Ontario taxpayers subsidized buyers of $1.1 million Porsche 918 Spyder
Government shelled out nearly $800,000 in rebates for cars with six-figure price tags
The Ontario government gave taxpayer-funded rebates to five millionaires to buy one of the most expensive cars ever manufactured, the Porsche 918 Spyder.
CBC News has learned that five Ontario drivers received funding through the province's Electric Vehicle Incentive Program in 2015 for buying the Porsche 918, which retailed in Canada at about $1.1 million.
- Ontario boosts incentives for electric vehicles
- Michael Wekerle's Porsche 918 Spyder burns at Caledon gas station
The 918 is a plug-in hybrid, assembled by hand at a specialized Porsche factory in Stuttgart, Germany, and hailed by the company as "the future of the sports car." Road tests showed the 887-horsepower supercar could accelerate from 0 to 100 km/h in 2.2 seconds.
Documents obtained by CBC News show the taxpayer-funded rebates to five Porsche 918 Spyder buyers in Ontario averaged $5,538 each.
"Why are we subsidizing luxury vehicles for millionaires?" asked Christine Van Geyn, Ontario director of the Canadian Taxpayers Federation, in an interview with CBC News. "If you can afford a Porsche Spyder you probably don't need a $5,000 subsidy from regular folks."
Ontario Premier Kathleen Wynne reacted to the CBC News story on Tuesday with a similar tone.
"If anybody's paying that amount of money for a car, they probably don't need a $5,000 rebate, I get that," Wynne told reporters in Hamilton.
Wynne noted that her government recently changed the rules for its electric vehicle incentives, so cars that retail for more than $150,000 are no longer eligible for rebates.
"We have refocused the program to make sure that it's targeted at the most efficient technologies and affordable vehicles," she said.
Porsche manufactured only 918 of the Spyders for distribution worldwide, and they sold out within a year. A used Porsche 918 Spyder with 355 kilometres on the odometer is currently for sale from a Montreal dealership for $2,050,000.
Multi-millionaire investor Michael Wekerle of CBC Dragons' Den was one Ontario-based buyer of the vehicle.
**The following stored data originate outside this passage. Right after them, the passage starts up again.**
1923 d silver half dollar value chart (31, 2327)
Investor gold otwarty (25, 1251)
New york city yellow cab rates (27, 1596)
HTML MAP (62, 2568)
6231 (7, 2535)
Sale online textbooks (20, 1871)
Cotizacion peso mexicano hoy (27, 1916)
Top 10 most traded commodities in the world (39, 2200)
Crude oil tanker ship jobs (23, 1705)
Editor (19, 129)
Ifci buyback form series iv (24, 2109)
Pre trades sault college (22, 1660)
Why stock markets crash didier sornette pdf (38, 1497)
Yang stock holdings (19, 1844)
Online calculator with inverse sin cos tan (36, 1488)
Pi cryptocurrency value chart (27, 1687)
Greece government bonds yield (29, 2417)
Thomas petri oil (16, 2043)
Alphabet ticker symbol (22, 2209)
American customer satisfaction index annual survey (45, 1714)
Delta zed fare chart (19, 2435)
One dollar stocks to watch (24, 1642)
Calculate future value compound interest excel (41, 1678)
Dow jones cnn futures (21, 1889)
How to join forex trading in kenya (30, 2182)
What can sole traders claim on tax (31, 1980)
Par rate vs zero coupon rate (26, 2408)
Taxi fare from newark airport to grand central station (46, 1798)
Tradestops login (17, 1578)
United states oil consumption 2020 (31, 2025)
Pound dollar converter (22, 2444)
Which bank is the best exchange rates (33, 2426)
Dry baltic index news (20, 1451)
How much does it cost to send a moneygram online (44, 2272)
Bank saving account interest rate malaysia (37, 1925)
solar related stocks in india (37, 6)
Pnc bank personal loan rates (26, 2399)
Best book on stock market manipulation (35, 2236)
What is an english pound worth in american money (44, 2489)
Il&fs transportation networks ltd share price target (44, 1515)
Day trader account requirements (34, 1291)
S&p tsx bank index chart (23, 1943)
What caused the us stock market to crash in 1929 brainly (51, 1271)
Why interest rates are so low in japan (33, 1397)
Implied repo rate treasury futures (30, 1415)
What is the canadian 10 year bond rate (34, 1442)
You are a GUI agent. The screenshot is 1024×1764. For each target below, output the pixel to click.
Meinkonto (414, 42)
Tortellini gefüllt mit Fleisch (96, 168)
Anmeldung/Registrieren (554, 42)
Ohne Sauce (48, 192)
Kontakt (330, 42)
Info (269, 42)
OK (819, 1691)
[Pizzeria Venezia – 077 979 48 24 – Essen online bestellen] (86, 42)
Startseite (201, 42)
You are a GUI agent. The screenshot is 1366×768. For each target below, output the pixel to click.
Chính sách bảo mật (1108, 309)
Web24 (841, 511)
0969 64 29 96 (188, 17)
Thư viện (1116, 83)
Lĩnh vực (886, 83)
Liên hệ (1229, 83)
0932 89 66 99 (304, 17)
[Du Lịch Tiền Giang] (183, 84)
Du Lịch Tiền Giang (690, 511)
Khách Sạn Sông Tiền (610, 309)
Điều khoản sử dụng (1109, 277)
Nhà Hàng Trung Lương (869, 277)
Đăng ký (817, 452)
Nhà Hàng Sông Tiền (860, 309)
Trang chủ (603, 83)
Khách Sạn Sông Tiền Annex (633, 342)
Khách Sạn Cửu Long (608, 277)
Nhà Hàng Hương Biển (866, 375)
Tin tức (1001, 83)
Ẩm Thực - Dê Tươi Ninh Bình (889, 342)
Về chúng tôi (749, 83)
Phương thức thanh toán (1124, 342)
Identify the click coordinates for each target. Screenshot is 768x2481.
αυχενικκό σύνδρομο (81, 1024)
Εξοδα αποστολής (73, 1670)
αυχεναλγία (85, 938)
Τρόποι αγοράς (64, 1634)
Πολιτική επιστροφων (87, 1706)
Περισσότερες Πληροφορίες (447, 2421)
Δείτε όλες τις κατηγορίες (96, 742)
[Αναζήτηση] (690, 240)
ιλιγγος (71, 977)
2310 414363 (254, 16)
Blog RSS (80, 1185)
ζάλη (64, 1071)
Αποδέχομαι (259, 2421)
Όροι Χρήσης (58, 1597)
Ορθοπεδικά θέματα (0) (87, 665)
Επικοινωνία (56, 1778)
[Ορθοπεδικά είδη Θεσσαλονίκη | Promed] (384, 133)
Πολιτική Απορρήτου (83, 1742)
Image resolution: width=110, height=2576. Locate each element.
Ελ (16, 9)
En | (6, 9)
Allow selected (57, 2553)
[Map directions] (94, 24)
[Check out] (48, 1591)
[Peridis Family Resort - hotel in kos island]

Wekerle's spokesperson Kelly Pullen told CBC News on Wednesday that he did not apply for a rebate. Wekerle's Porsche 918 went up in flames at a service station in Caledon, northwest of Toronto, in September 2014.
Few electric vehicles were on the market when Ontario's incentive program was launched in 2010, said Transportation Ministry spokesman Bob Nichols in a statement. "The program's objectives at this time were to support the adoption of electric vehicles and to incentivize early adopters," he said.
"The whole program should really be scrapped," said Van Geyn. "We don't need to incentivize people to be buying these cars. It just doesn't make any policy sense."
The documents obtained by CBC News reveal that Ontario taxpayers have subsidized the buyers of other cars with six-figure price tags.
- $362,032 in incentives to 64 wealthy Ontarians to buy the BMW i8, a car that currently retails at $150,000 in Canada.
- $212,500 in subsidies to 25 drivers to buy the Fisker Karma (retail price: $103,000 US, or roughly $130,000 Cdn ).
- $170,000 in rebates to 20 buyers of the Tesla Roadster Convertible (retail price: $109,000 US, or roughly $138,000 Cdn).
From the program's inception in 2010 until the changes announced in February, Ontario gave $39 million in electric vehicle incentives to 4,793 drivers. The most popular vehicle in Ontario's electric vehicle incentive program is the Chevrolet Volt Hatchback, with 1,200 owners getting rebates totaling $9,955,748.